自社による作成が難しい場合には、RFPの作成を得意とするコンサル会社へ依頼することも選択肢のひとつです。RFPはパターンが決まっていますので、ベースとなる骨子さえ理解してしまえば、次回からはそれを応用して作成できます。図表1は、弊社で作成するRFPの骨子の例となります。
目指すべき方向性を明確にする
RFPのパーツの中で最も重要なのは、自社の意思である「目指すべき方向性」を明確にすることです。図表1の場合であれば、「統合方針(コンセプト)」となります。併せて、そこを目指すために、現在はどのようなことが課題となっているのかを示すことも必要です。目指すべき方向性と解決したい課題について、大型商品のB to C 輸配送におけるRFPの一部を具体的な例として挙げてみます。
<目指すべき方向性>
①大型商品の配送に特化した顧客サービスレベルの向上
②物流機能の外販によるスケールメリットの享受
③大手宅配事業者から脱却した全国ネットワークの構築
例えば、①の「大型品の配送に特化した顧客サービスレベルの向上」の解決したい課題として、再配達の防止を見据えた、ユーザービリティの高い方式による日時や時間帯指定が挙げられていたとします。さらに個人宅への持ち込みもあるためドライバーの清潔感・礼儀といった部分も課題となります。

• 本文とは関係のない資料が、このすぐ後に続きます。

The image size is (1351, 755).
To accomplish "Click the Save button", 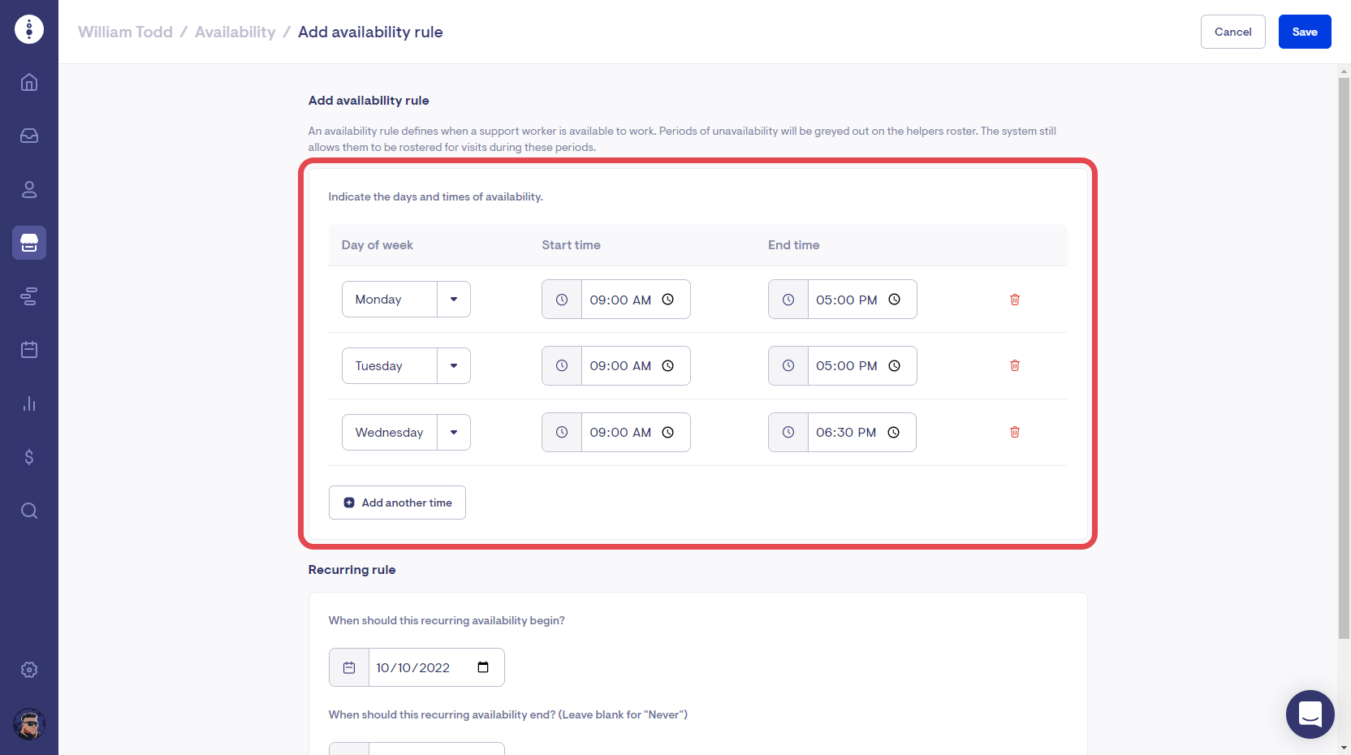I will pyautogui.click(x=1304, y=32).
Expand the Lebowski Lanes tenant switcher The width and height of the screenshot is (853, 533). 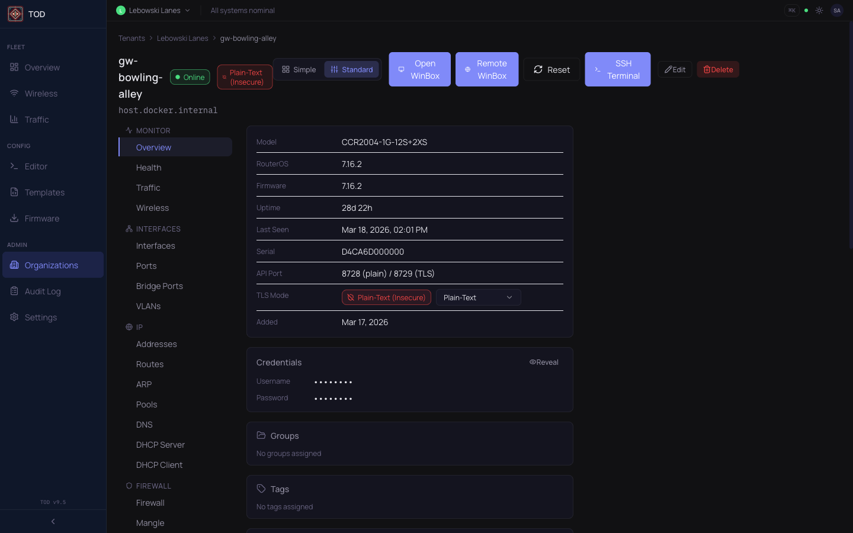(x=154, y=11)
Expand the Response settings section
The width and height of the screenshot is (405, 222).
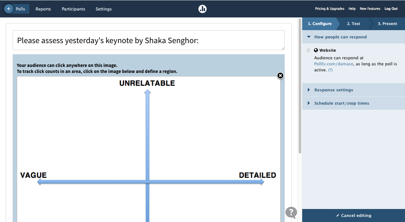(x=353, y=90)
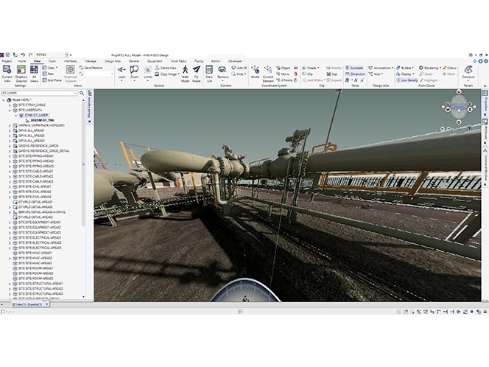Activate Fly Mode navigation

(x=196, y=74)
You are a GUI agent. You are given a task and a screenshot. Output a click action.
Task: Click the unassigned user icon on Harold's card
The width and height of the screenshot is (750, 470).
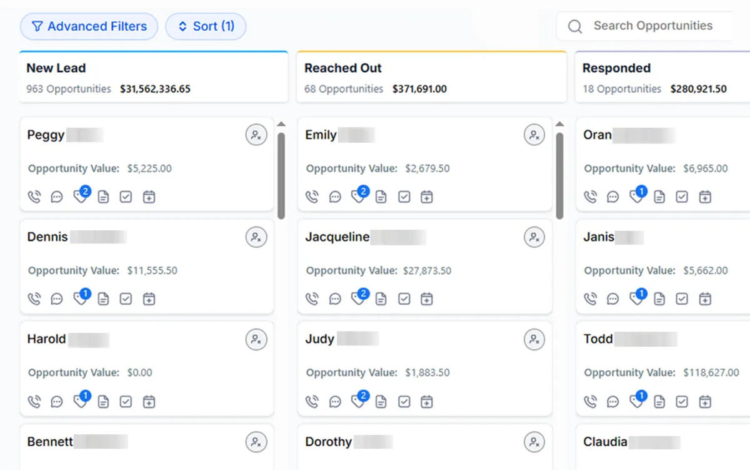[x=256, y=339]
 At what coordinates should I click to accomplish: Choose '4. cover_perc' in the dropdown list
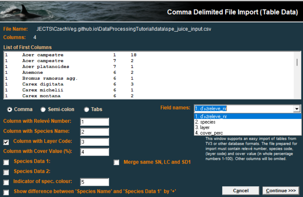point(209,133)
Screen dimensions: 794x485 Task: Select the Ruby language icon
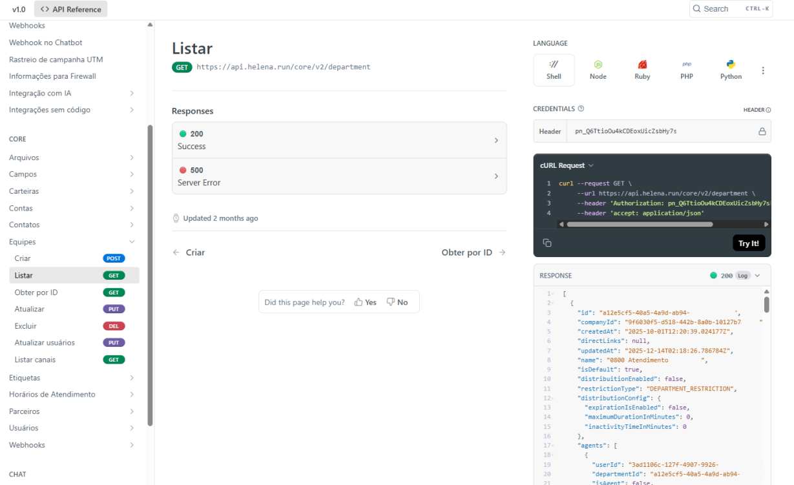tap(642, 65)
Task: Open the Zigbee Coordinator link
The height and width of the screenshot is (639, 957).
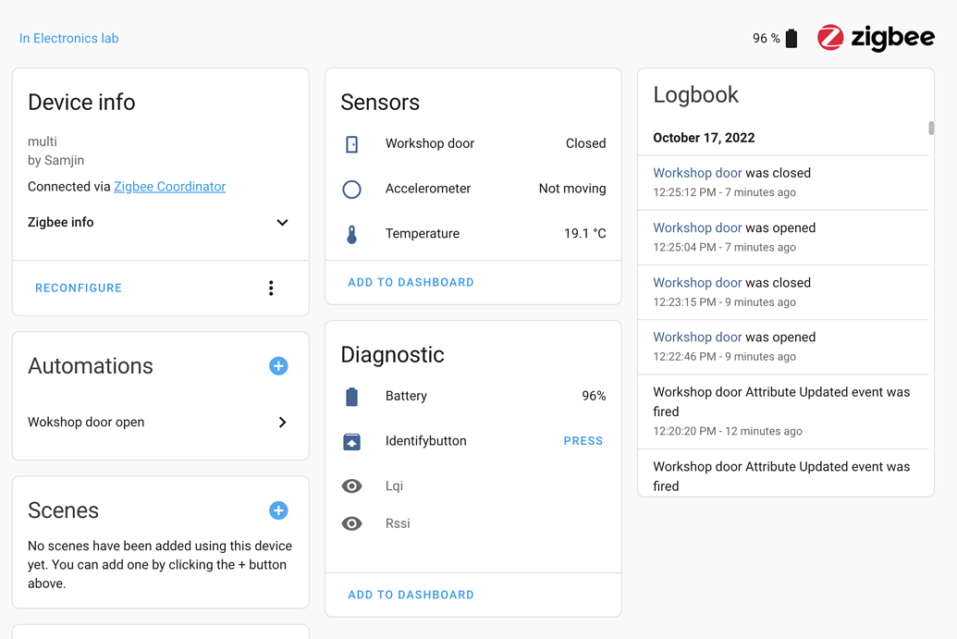Action: (x=169, y=186)
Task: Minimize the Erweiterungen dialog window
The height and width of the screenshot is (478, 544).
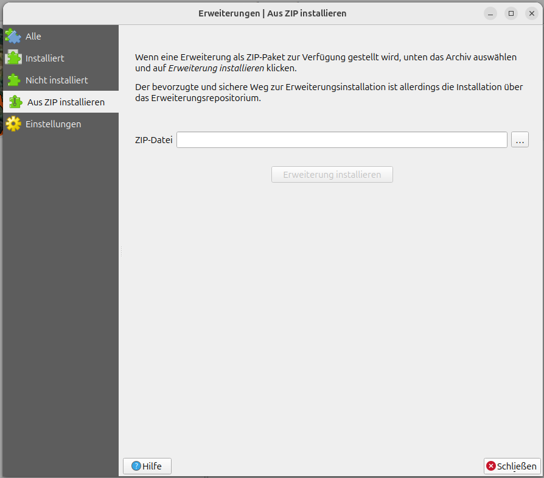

②の「物流機能の外販によるスケールメリットの享受」であれば、今は親会社の商品が大半を占めており、外販が出来ていないことが課題となります。同様に③の「大手宅配事業者から脱却した全国ネットワークの構築」は、昨今の宅配クライシスでご存知の通り、選択肢が限られる状況下では宅配事業者からの値上げを飲まざるを得ないという課題があります。

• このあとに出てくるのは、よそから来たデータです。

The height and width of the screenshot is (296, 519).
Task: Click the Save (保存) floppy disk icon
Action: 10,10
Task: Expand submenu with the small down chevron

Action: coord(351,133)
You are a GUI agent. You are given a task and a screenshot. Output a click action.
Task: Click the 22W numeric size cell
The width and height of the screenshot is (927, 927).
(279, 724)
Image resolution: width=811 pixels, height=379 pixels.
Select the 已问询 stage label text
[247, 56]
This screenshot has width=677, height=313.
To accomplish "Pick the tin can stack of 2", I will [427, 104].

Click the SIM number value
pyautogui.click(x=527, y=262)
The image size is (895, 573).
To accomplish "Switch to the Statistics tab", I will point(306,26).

このように解決したい課題と目指すべき方向性を明確にしておくことで、物流事業者が現時点で可能な提案と将来を見据えた計画としての提案の両面を盛り込むことが出来るようになります。
物流マップから詳細物量へ落とし込む
費用面では、取り扱い物量を正確に提示することも重要なポイントとなります。昨今のRFPの多くは、個建単価による提案です。万が一、物量に抜け漏れが生じてしまうと提案の前提条件が大きく崩れてしまいます。抜け漏れを防止する意味では、図表2のような物流マップを作成することも有効です。
提案の対象となる全体像を物流マップとして書き出すことで、全体の業務内容を俯瞰して見ることができます。その後、各詳細の情報を提示することで、物流事業者としても提案が行いやすくなります。例えば、図表2で全体を提示して、図表3のような都道府県別の物量(宅配)を提示します。年間物量を捉えた上で、提案すべき方面別の物量を検討することができます。
まとめ
物流事業者により良い提案を求めるのであれば、正しい骨子で具体的な提案依頼を行うことが重要です。初めて作成される場合は、少々戸惑うかもしれません。そのような場合は、物流事業者側の立場で考えてみて下さい。記載した自社の課題は第三者でも理解できるか?局所的ではなく、全体かつ将来まで見通した提案を行うための情報が提示されているか?提案依頼項目は回答しやすいように整理されているか?このように、最後に相手目線で提案しやすいRFPへ見直すことで、良い提案だけでなく、良きパートナーの獲得へとステップアップできるのではないでしょうか。